-- START MATERIAL SHOWN --

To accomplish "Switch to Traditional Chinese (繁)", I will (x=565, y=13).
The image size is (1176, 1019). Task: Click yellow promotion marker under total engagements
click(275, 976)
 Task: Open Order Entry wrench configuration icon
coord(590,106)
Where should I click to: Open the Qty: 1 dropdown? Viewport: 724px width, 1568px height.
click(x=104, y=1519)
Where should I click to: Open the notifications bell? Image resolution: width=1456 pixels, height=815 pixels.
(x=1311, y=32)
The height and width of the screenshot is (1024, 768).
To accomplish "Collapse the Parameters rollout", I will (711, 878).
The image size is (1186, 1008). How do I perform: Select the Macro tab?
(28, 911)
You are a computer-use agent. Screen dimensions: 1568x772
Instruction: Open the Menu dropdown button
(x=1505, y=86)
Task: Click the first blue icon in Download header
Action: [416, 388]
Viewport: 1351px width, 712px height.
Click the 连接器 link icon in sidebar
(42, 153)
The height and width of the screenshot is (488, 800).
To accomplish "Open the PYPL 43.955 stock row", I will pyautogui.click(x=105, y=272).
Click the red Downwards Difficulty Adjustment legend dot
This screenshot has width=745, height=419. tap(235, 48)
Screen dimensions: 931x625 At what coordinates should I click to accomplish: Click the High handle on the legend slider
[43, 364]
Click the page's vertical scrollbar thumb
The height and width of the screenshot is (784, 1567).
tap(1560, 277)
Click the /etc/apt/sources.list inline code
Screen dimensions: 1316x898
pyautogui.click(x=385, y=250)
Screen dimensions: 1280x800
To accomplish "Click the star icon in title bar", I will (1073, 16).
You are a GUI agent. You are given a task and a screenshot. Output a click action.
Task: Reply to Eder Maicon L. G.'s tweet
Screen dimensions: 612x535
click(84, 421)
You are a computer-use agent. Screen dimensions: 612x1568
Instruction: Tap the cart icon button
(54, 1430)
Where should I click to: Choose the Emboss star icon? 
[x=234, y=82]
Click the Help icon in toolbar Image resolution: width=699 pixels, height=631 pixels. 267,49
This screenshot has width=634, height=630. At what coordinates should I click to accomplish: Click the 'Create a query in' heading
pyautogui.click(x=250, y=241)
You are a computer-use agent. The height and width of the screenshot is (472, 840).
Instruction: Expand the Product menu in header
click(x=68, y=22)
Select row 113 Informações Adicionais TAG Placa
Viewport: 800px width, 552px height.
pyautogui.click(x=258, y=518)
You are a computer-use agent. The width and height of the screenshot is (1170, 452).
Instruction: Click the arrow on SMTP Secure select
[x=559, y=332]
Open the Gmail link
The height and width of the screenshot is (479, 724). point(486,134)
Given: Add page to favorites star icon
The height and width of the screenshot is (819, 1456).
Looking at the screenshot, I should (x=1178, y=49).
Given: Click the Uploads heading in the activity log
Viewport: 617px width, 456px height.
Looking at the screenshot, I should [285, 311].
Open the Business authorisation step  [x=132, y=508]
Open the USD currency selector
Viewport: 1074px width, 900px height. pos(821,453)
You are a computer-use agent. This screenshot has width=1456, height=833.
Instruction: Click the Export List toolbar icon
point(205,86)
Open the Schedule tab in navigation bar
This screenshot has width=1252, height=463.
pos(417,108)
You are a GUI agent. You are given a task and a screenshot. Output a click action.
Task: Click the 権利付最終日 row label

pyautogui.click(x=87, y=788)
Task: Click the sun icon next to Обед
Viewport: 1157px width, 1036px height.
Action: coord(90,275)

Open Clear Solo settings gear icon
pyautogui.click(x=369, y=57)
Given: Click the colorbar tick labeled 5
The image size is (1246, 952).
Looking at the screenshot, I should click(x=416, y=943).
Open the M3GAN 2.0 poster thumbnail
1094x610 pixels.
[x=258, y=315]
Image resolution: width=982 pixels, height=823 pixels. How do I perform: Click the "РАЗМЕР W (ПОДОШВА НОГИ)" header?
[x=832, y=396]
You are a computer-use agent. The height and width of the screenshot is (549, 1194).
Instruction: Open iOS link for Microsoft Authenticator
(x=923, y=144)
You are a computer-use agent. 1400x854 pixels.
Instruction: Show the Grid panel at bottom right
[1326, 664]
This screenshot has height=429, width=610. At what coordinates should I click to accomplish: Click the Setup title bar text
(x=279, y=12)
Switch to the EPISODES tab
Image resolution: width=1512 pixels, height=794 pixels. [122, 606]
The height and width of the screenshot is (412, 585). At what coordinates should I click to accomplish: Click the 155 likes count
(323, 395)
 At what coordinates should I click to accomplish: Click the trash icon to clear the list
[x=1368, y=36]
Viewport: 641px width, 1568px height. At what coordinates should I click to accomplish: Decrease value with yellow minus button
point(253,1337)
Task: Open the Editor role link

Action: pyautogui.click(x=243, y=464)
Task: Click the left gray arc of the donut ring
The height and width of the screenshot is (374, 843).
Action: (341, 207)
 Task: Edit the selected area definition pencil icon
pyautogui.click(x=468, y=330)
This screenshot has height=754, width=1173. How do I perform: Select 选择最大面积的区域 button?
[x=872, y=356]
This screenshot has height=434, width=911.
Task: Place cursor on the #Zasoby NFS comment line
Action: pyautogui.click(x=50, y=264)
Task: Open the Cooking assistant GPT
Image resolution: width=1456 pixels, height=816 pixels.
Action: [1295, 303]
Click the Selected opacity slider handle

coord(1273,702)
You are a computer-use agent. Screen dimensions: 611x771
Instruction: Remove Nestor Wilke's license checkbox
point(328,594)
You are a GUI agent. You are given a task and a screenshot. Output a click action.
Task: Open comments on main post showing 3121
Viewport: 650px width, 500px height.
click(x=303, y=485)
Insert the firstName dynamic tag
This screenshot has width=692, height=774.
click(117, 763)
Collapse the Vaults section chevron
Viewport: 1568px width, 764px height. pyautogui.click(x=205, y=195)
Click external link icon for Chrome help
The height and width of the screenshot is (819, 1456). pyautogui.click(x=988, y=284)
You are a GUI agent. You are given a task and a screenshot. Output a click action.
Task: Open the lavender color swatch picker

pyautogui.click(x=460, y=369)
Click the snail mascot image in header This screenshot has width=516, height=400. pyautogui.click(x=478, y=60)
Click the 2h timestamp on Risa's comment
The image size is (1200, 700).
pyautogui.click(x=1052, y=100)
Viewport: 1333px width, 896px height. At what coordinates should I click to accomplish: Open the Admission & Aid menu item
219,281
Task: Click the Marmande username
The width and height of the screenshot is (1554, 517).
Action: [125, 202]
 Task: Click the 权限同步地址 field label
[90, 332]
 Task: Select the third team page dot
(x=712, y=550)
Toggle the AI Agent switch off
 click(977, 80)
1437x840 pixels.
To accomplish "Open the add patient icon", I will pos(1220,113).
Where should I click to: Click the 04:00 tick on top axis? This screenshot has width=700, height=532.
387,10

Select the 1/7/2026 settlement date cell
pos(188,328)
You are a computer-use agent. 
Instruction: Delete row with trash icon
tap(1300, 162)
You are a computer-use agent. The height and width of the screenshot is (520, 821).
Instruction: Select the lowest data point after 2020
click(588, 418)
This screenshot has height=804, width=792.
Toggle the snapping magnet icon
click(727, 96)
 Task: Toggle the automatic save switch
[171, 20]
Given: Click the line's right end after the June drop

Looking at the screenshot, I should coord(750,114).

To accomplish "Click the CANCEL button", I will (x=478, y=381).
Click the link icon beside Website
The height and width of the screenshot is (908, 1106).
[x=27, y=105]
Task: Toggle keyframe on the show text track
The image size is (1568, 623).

-- END MATERIAL SHOWN --

PROBLEM DESCRIPTION: Revise all of the data above so that every instance of "Screen dimensions" reads "Display size" instead. Keep every other character as it is.

COMPLETE ANSWER:
To accomplish "Switch to Traditional Chinese (繁)", I will (x=565, y=13).
The image size is (1176, 1019). Task: Click yellow promotion marker under total engagements
click(275, 976)
 Task: Open Order Entry wrench configuration icon
coord(590,106)
Where should I click to: Open the Qty: 1 dropdown? Viewport: 724px width, 1568px height.
click(x=104, y=1519)
Where should I click to: Open the notifications bell? Image resolution: width=1456 pixels, height=815 pixels.
(x=1311, y=32)
The height and width of the screenshot is (1024, 768).
To accomplish "Collapse the Parameters rollout", I will (711, 878).
The image size is (1186, 1008). How do I perform: Select the Macro tab?
(28, 911)
You are a computer-use agent. Display size: 1568x772
Instruction: Open the Menu dropdown button
(x=1505, y=86)
Task: Click the first blue icon in Download header
Action: [416, 388]
Viewport: 1351px width, 712px height.
Click the 连接器 link icon in sidebar
(42, 153)
The height and width of the screenshot is (488, 800).
To accomplish "Open the PYPL 43.955 stock row", I will pyautogui.click(x=105, y=272).
Click the red Downwards Difficulty Adjustment legend dot
This screenshot has width=745, height=419. tap(235, 48)
Display size: 931x625 At what coordinates should I click to accomplish: Click the High handle on the legend slider
[43, 364]
Click the page's vertical scrollbar thumb
The height and width of the screenshot is (784, 1567).
tap(1560, 277)
Click the /etc/apt/sources.list inline code
Display size: 1316x898
pyautogui.click(x=385, y=250)
Display size: 1280x800
To accomplish "Click the star icon in title bar", I will (1073, 16).
You are a GUI agent. You are given a task and a screenshot. Output a click action.
Task: Reply to Eder Maicon L. G.'s tweet
Display size: 612x535
click(84, 421)
You are a computer-use agent. Display size: 612x1568
Instruction: Tap the cart icon button
(54, 1430)
Where should I click to: Choose the Emboss star icon? 
[x=234, y=82]
Click the Help icon in toolbar Image resolution: width=699 pixels, height=631 pixels. 267,49
This screenshot has width=634, height=630. At what coordinates should I click to accomplish: Click the 'Create a query in' heading
pyautogui.click(x=250, y=241)
You are a computer-use agent. The height and width of the screenshot is (472, 840).
Instruction: Expand the Product menu in header
click(x=68, y=22)
Select row 113 Informações Adicionais TAG Placa
Viewport: 800px width, 552px height.
pyautogui.click(x=258, y=518)
You are a computer-use agent. The width and height of the screenshot is (1170, 452).
Instruction: Click the arrow on SMTP Secure select
[x=559, y=332]
Open the Gmail link
The height and width of the screenshot is (479, 724). point(486,134)
Given: Add page to favorites star icon
The height and width of the screenshot is (819, 1456).
Looking at the screenshot, I should (x=1178, y=49).
Given: Click the Uploads heading in the activity log
Viewport: 617px width, 456px height.
Looking at the screenshot, I should [285, 311].
Open the Business authorisation step  [x=132, y=508]
Open the USD currency selector
Viewport: 1074px width, 900px height. pos(821,453)
You are a computer-use agent. This screenshot has width=1456, height=833.
Instruction: Click the Export List toolbar icon
point(205,86)
Open the Schedule tab in navigation bar
This screenshot has width=1252, height=463.
pos(417,108)
You are a GUI agent. You are given a task and a screenshot. Output a click action.
Task: Click the 権利付最終日 row label

pyautogui.click(x=87, y=788)
Task: Click the sun icon next to Обед
Viewport: 1157px width, 1036px height.
Action: coord(90,275)

Open Clear Solo settings gear icon
pyautogui.click(x=369, y=57)
Given: Click the colorbar tick labeled 5
The image size is (1246, 952).
Looking at the screenshot, I should click(x=416, y=943).
Open the M3GAN 2.0 poster thumbnail
1094x610 pixels.
[x=258, y=315]
Image resolution: width=982 pixels, height=823 pixels. How do I perform: Click the "РАЗМЕР W (ПОДОШВА НОГИ)" header?
[x=832, y=396]
You are a computer-use agent. The height and width of the screenshot is (549, 1194).
Instruction: Open iOS link for Microsoft Authenticator
(x=923, y=144)
You are a computer-use agent. 1400x854 pixels.
Instruction: Show the Grid panel at bottom right
[1326, 664]
This screenshot has height=429, width=610. At what coordinates should I click to accomplish: Click the Setup title bar text
(x=279, y=12)
Switch to the EPISODES tab
Image resolution: width=1512 pixels, height=794 pixels. [122, 606]
The height and width of the screenshot is (412, 585). At what coordinates should I click to accomplish: Click the 155 likes count
(323, 395)
 At what coordinates should I click to accomplish: Click the trash icon to clear the list
[x=1368, y=36]
Viewport: 641px width, 1568px height. At what coordinates should I click to accomplish: Decrease value with yellow minus button
point(253,1337)
Task: Open the Editor role link

Action: pyautogui.click(x=243, y=464)
Task: Click the left gray arc of the donut ring
The height and width of the screenshot is (374, 843).
Action: (341, 207)
 Task: Edit the selected area definition pencil icon
pyautogui.click(x=468, y=330)
This screenshot has height=754, width=1173. How do I perform: Select 选择最大面积的区域 button?
[x=872, y=356]
This screenshot has height=434, width=911.
Task: Place cursor on the #Zasoby NFS comment line
Action: pyautogui.click(x=50, y=264)
Task: Open the Cooking assistant GPT
Image resolution: width=1456 pixels, height=816 pixels.
Action: [1295, 303]
Click the Selected opacity slider handle

coord(1273,702)
You are a computer-use agent. Display size: 611x771
Instruction: Remove Nestor Wilke's license checkbox
point(328,594)
You are a GUI agent. You are given a task and a screenshot. Output a click action.
Task: Open comments on main post showing 3121
Viewport: 650px width, 500px height.
click(x=303, y=485)
Insert the firstName dynamic tag
This screenshot has width=692, height=774.
click(117, 763)
Collapse the Vaults section chevron
Viewport: 1568px width, 764px height. pyautogui.click(x=205, y=195)
Click external link icon for Chrome help
The height and width of the screenshot is (819, 1456). pyautogui.click(x=988, y=284)
You are a GUI agent. You are given a task and a screenshot. Output a click action.
Task: Open the lavender color swatch picker

pyautogui.click(x=460, y=369)
Click the snail mascot image in header This screenshot has width=516, height=400. pyautogui.click(x=478, y=60)
Click the 2h timestamp on Risa's comment
The image size is (1200, 700).
pyautogui.click(x=1052, y=100)
Viewport: 1333px width, 896px height. At what coordinates should I click to accomplish: Open the Admission & Aid menu item
219,281
Task: Click the Marmande username
The width and height of the screenshot is (1554, 517).
Action: [125, 202]
 Task: Click the 权限同步地址 field label
[90, 332]
 Task: Select the third team page dot
(x=712, y=550)
Toggle the AI Agent switch off
 click(977, 80)
1437x840 pixels.
To accomplish "Open the add patient icon", I will pos(1220,113).
Where should I click to: Click the 04:00 tick on top axis? This screenshot has width=700, height=532.
387,10

Select the 1/7/2026 settlement date cell
pos(188,328)
You are a computer-use agent. 
Instruction: Delete row with trash icon
tap(1300, 162)
You are a computer-use agent. The height and width of the screenshot is (520, 821).
Instruction: Select the lowest data point after 2020
click(588, 418)
This screenshot has height=804, width=792.
Toggle the snapping magnet icon
click(727, 96)
 Task: Toggle the automatic save switch
[171, 20]
Given: Click the line's right end after the June drop

Looking at the screenshot, I should coord(750,114).

To accomplish "Click the CANCEL button", I will (x=478, y=381).
Click the link icon beside Website
The height and width of the screenshot is (908, 1106).
[x=27, y=105]
Task: Toggle keyframe on the show text track
The image size is (1568, 623).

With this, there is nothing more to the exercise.